● Texto mostrado
Por: Juan Carlos Vallejo
Estudiante Facultad de Comunicación, Información y Lenguaje

“—Maestro, ¿usted es hijo de…? —De Andrés Salcedo, pero Juancho no hablemos de ese man: yo no me crié al lado de él, y soy lo que soy gracias a mi mamá”. La conversación comenzó ‘con todo’ con uno de los mejores cronistas de Latinoamérica.  Alberto Salcedo Ramos había regresado hacía unas horas de Buenos Aires, donde había dictado un taller más de periodismo y no había tenido tiempo para recibir su más reciente galardón, el Premio a la Excelencia de la Sociedad Interamericana de Prensa. El 28 de mayo recibió un Ortega y Gasset por su crónica “La travesía de Wikdi”.

Fotografía de Alberto Salcedo Ramos, tomada por Juan Carlos Vallejo

“Soy un narrador nato” sentenciaría después, para dejar claro la simplicidad de su vocación. Su obra es inmensa: El oro y la oscuridad, crónica dedicada a la vida de Antonio Cervantes “Kid Pambelé”, es para muchos críticos la mejor crónica colombiana de los últimos 20 años; La Eterna Parranda es una magistral recopilación de sus crónicas publicadas en diferentes revistas y rotativos desde 1997 hasta 2009. 
Desde hace un mes le había ‘montado cacería’ para entrevistarlo y siempre me contestaba el teléfono con agrado, es un tipo sincero, ceñido a la realidad. Me confirmó, a finales de septiembre, que el 18 de octubre regresaba de Argentina: “Juancho, con mucho gusto te colaboro”.
Al día siguiente de su regreso a Colombia, Alberto y yo estamos sentados en una cafetería de la carrera cuarta con la sesenta y uno, Chapinero Alto. Son casi las seis de la tarde y la caída de la noche bogotana se presta para una buena charla. Alberto tiene una camisa a rayas naranja con blanco, una chaqueta verde claro y un jean azul. Tiene cincuenta años, aunque aparenta mucho menos; debe medir un metro con setenta y ocho, y como buen costeño luce acelerado y ansioso por hablar. Mientras acomodo la cámara para retomar la grabación, Alberto me pregunta dónde nací. Al responderle, me dice que Valledupar ha sido uno de los lugares que más le ha aportado a su obra y que la visita de seguido. 
En el claroscuro de las seis de la tarde, se me ocurre preguntarle por su experiencia como docente, se sonríe con ironía y me cuenta que cuando tenía treinta y dos años fue docente en la Fundación INPAHU: “empecé, te soy sincero, a dictar clase en el INPAHU para ayudarme. Conocí gente muy valiosa pero era imposible seguir, era tan mal pago que uno dejaba el carro afuera y era más lo que se le pagaba al cuidador que lo que se recibía por la hora de clase”.

● Datos disponibles
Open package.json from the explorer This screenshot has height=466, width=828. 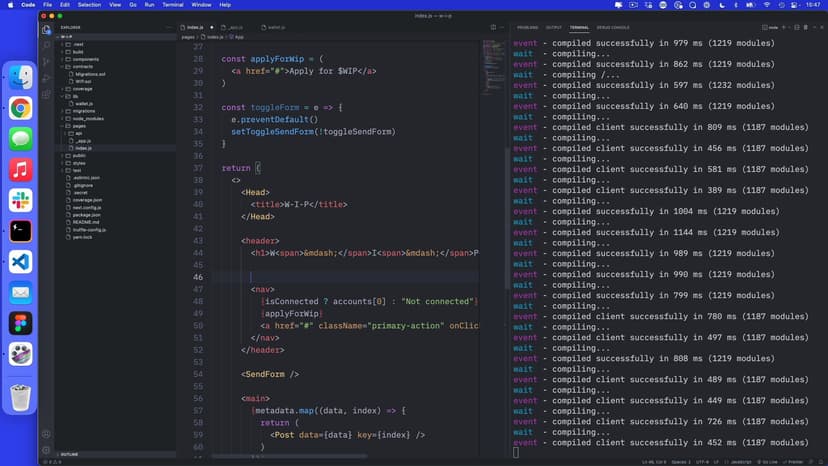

● Tareas propuestas
1: Según la crónica, ¿qué premio recibió Alberto Salcedo Ramos el 28 de mayo?
2: Transcribe de la crónica el fragmento que va desde "Al día siguiente" hasta "visita de seguido.", incluido este último.

● Soluciones por tarea
1: Un Ortega y Gasset por su crónica "La travesía de Wikdi".

2:
Al día siguiente de su regreso a Colombia, Alberto y yo estamos sentados en una cafetería de la carrera cuarta con la sesenta y uno, Chapinero Alto. Son casi las seis de la tarde y la caída de la noche bogotana se presta para una buena charla. Alberto tiene una camisa a rayas naranja con blanco, una chaqueta verde claro y un jean azul. Tiene cincuenta años, aunque aparenta mucho menos; debe medir un metro con setenta y ocho, y como buen costeño luce acelerado y ansioso por hablar. Mientras acomodo la cámara para retomar la grabación, Alberto me pregunta dónde nací. Al responderle, me dice que Valledupar ha sido uno de los lugares que más le ha aportado a su obra y que la visita de seguido.